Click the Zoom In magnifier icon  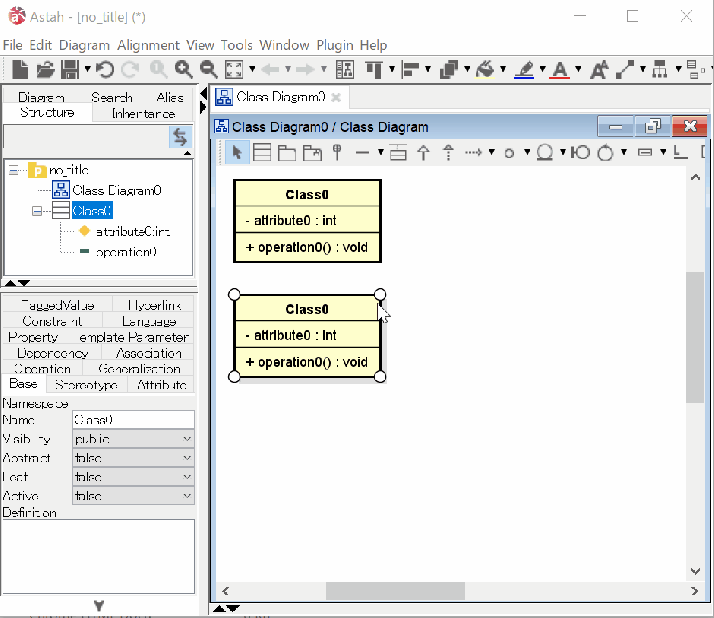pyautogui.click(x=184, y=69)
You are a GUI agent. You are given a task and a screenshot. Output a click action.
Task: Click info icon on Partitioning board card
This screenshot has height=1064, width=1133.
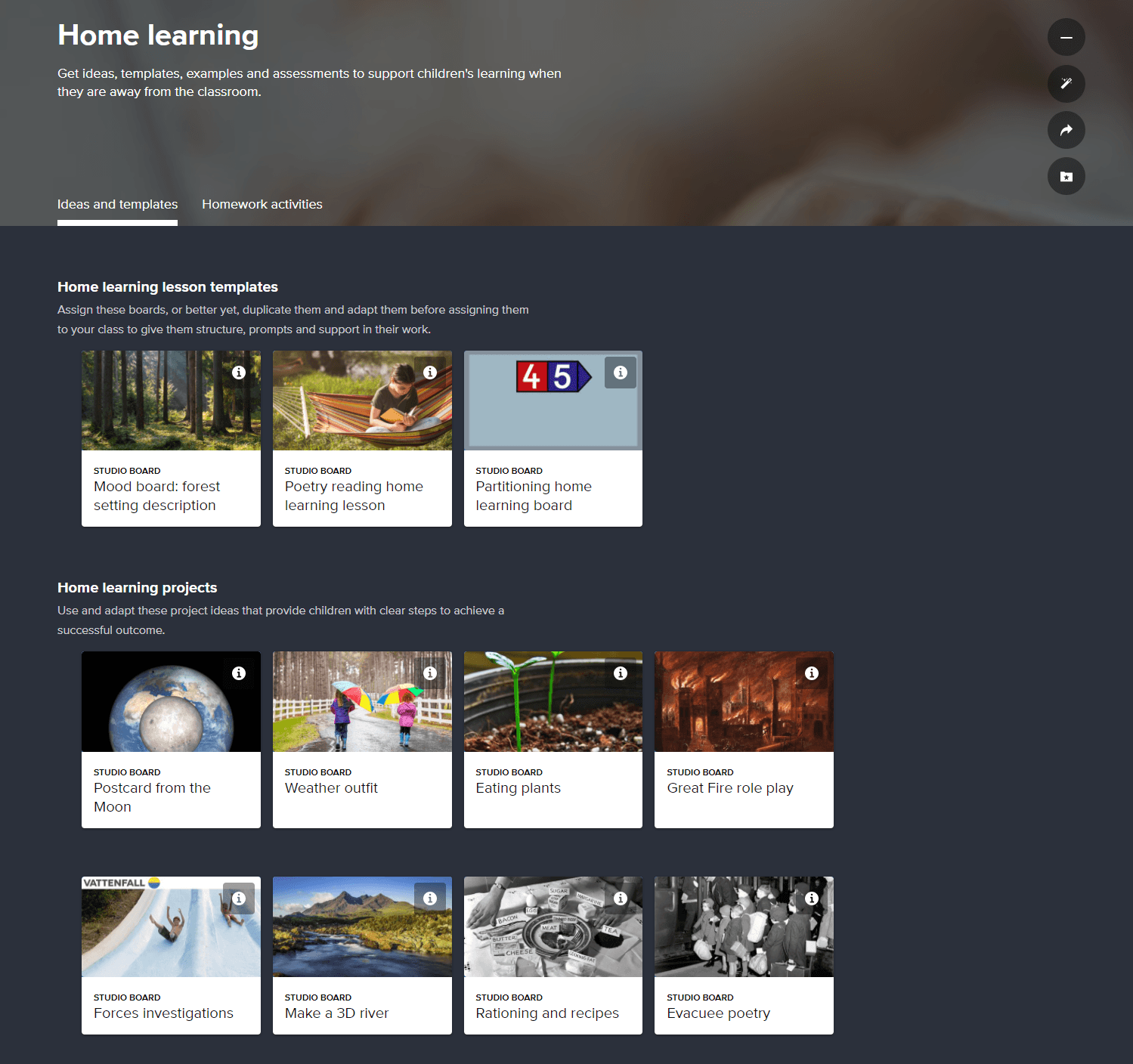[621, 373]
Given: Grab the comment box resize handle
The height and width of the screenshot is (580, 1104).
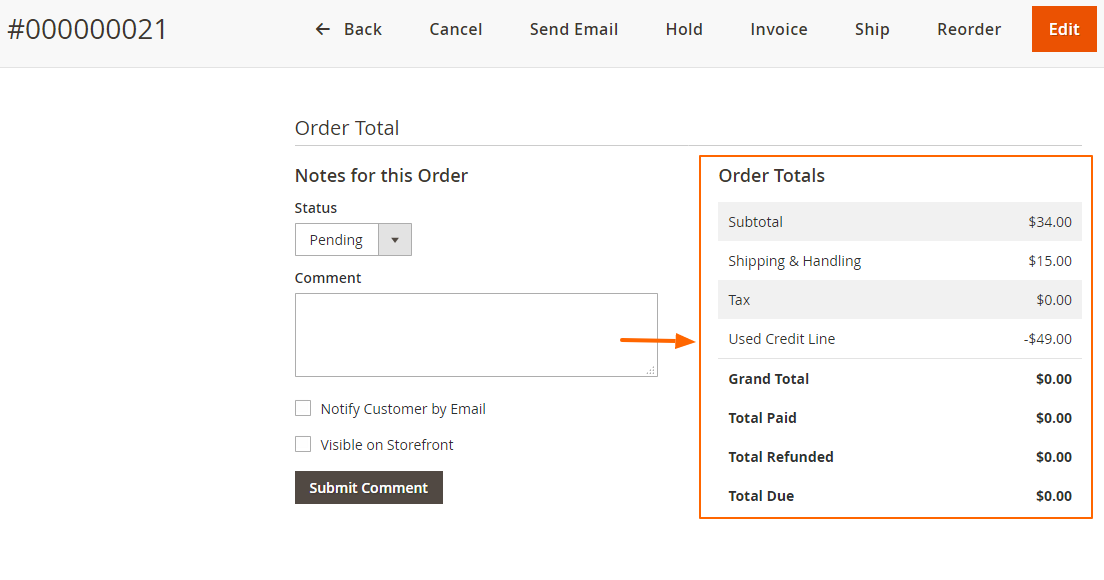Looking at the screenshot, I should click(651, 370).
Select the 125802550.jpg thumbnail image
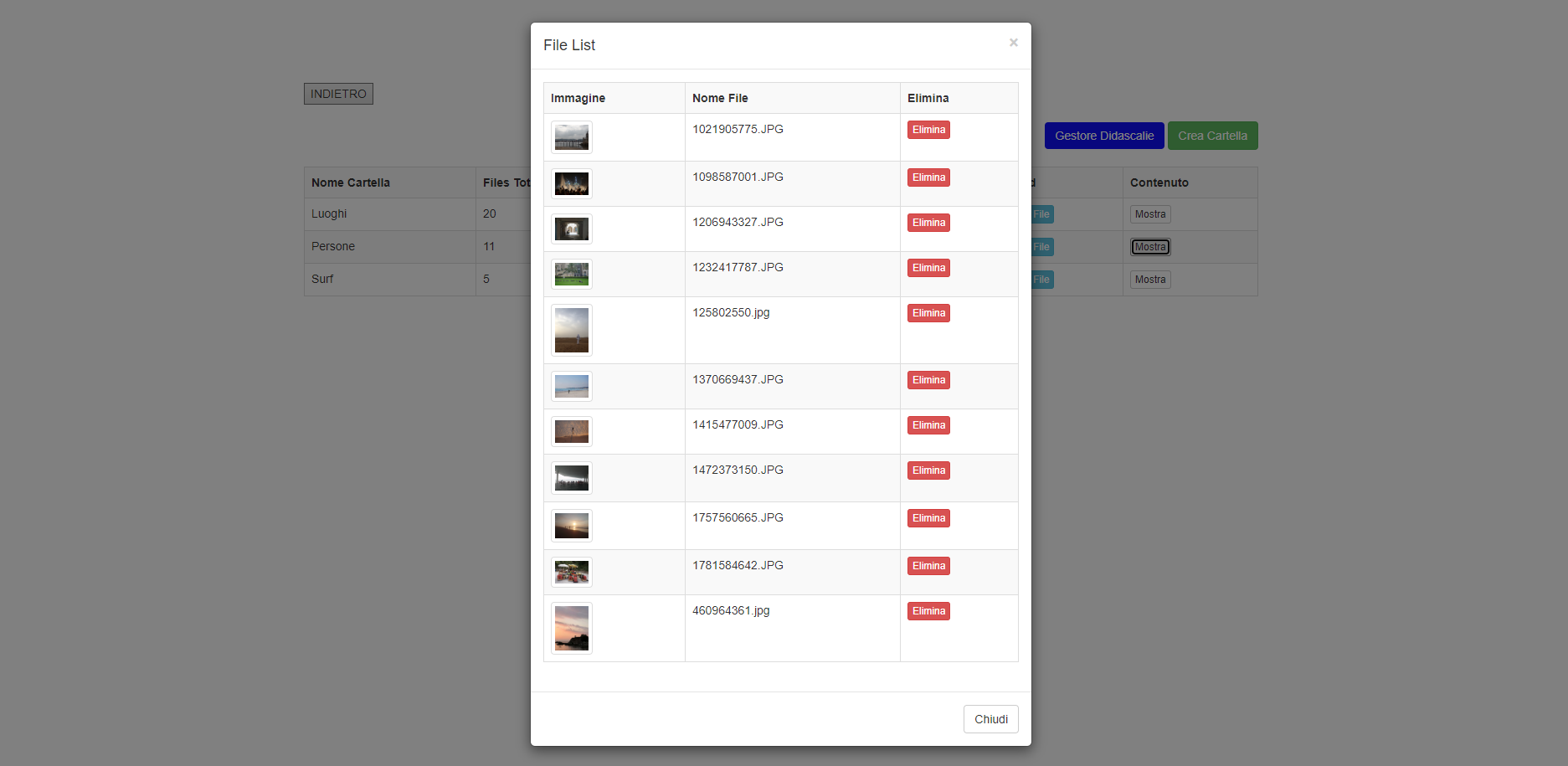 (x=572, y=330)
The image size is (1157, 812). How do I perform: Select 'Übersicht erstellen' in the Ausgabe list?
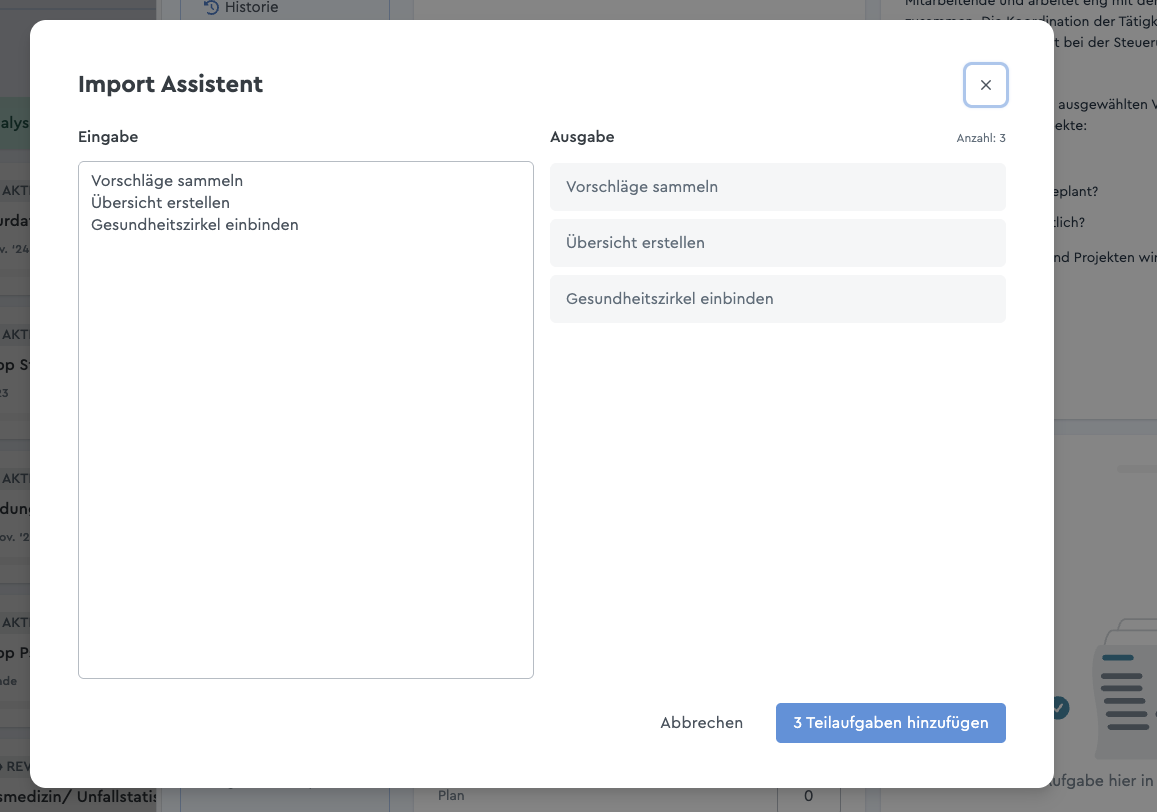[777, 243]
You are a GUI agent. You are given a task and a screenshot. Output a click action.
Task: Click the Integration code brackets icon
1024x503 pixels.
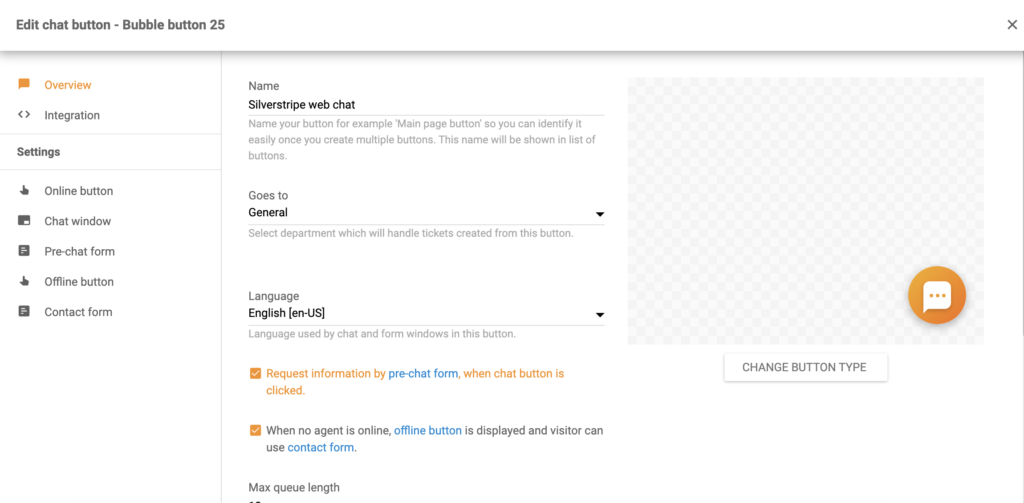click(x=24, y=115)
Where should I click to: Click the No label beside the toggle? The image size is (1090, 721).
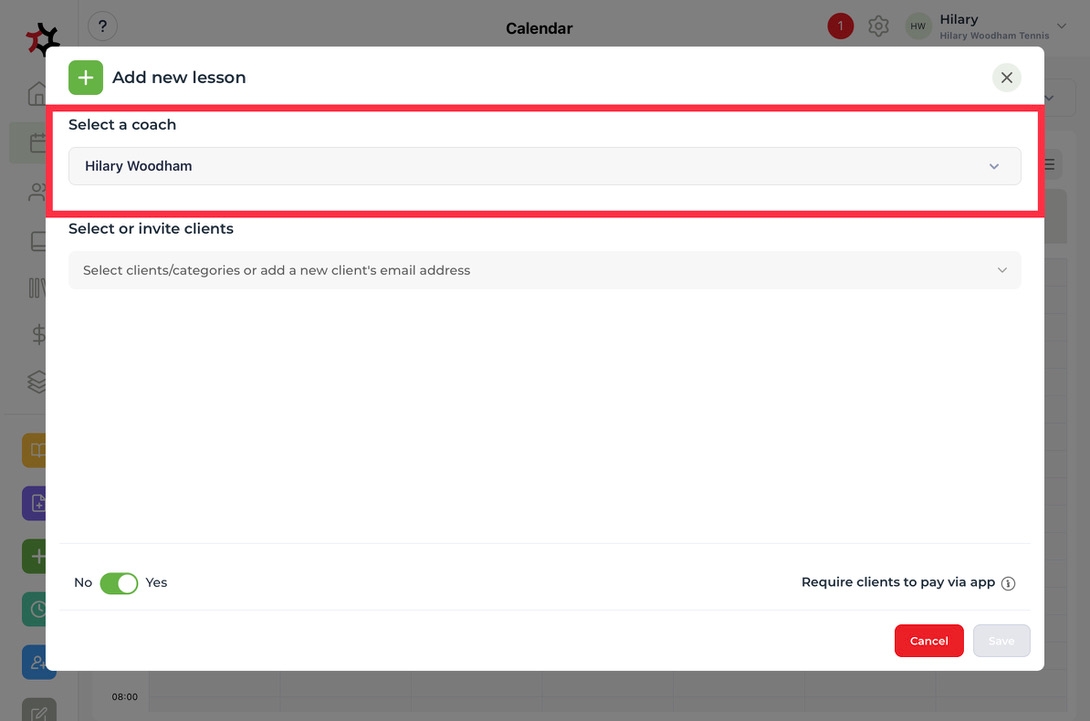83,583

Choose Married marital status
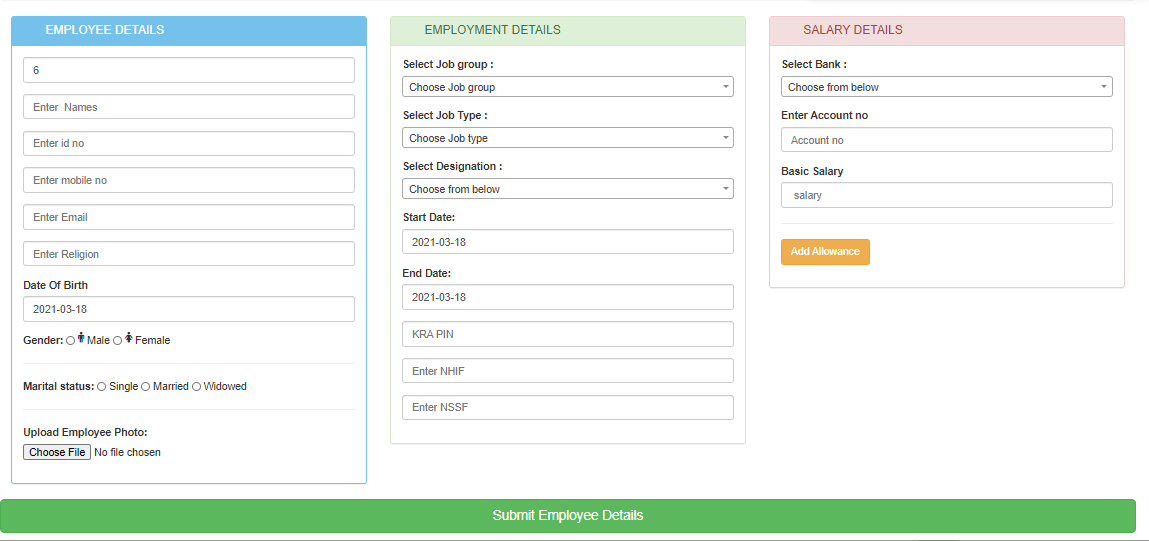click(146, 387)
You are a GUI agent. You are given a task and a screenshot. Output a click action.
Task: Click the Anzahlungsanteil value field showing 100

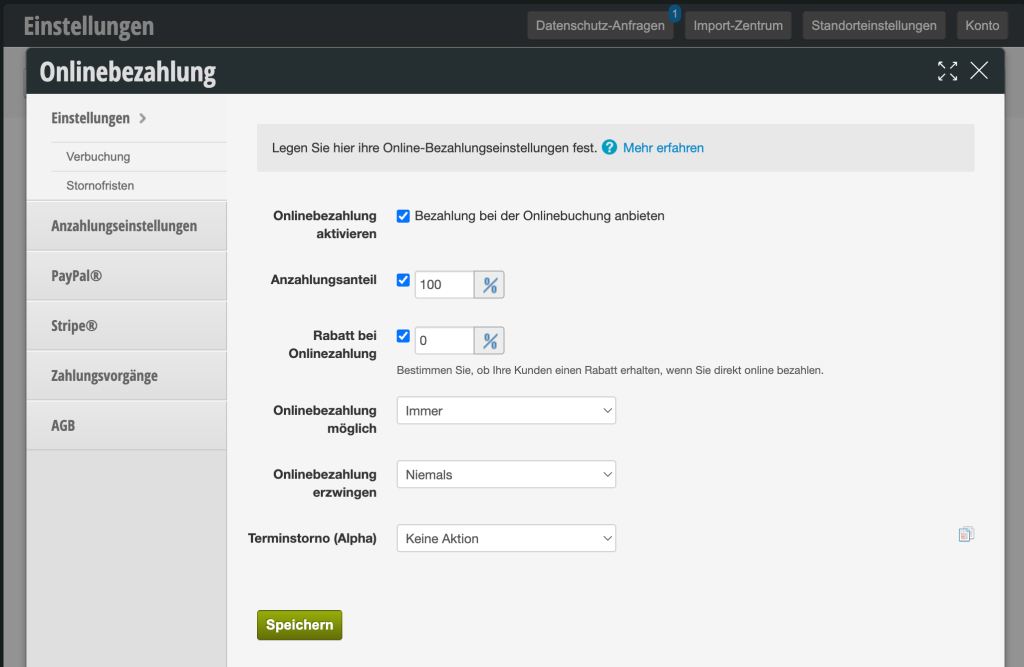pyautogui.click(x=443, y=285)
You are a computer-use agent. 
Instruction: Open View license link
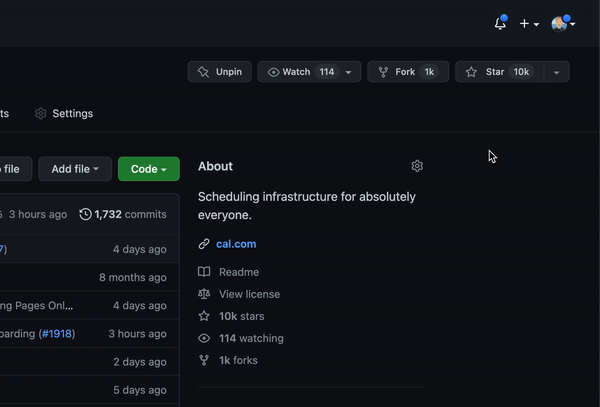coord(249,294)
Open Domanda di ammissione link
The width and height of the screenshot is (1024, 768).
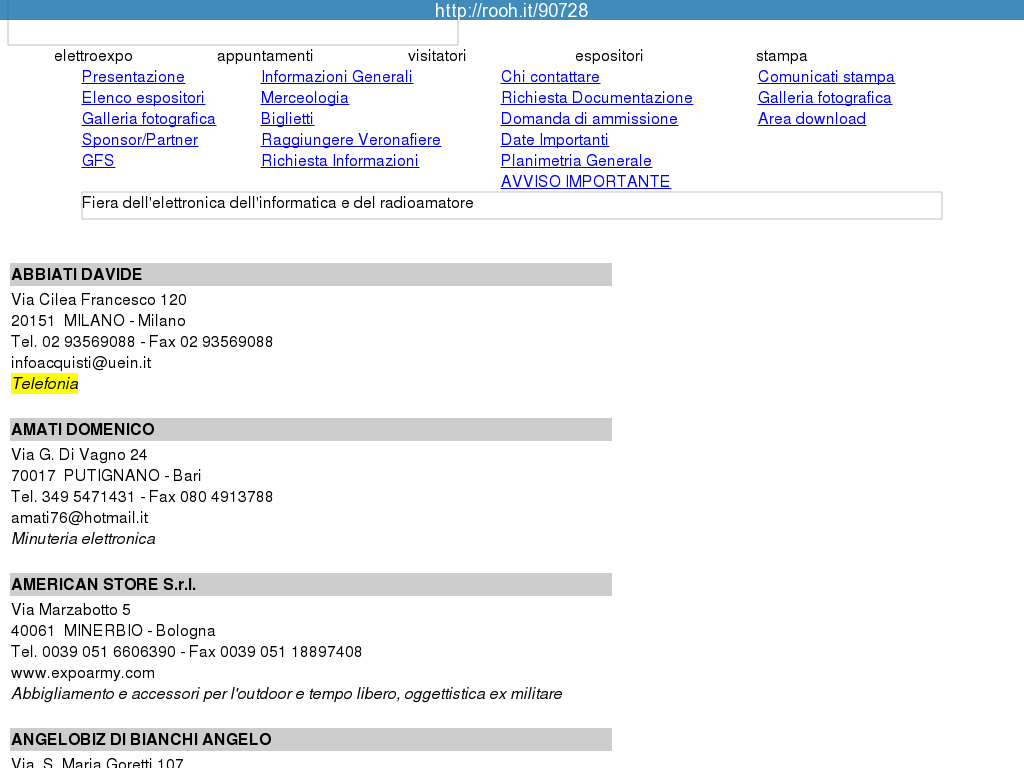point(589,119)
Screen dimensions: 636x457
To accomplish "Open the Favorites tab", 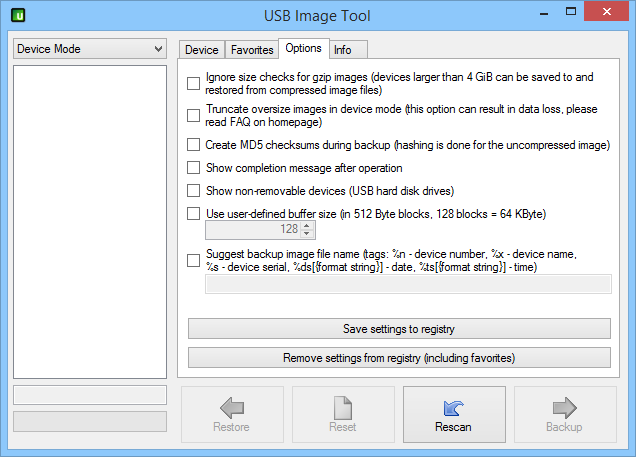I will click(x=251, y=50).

**WHAT NEEDS TO BE DONE**
Identify each line of the items above that contains the string "width", treating uppercase and lowercase as distinct, and copy those lines.

**RESPONSE TO THE EXERCISE**
This screenshot has height=1064, width=1133.
The height and width of the screenshot is (580, 1104).
The width and height of the screenshot is (1024, 768).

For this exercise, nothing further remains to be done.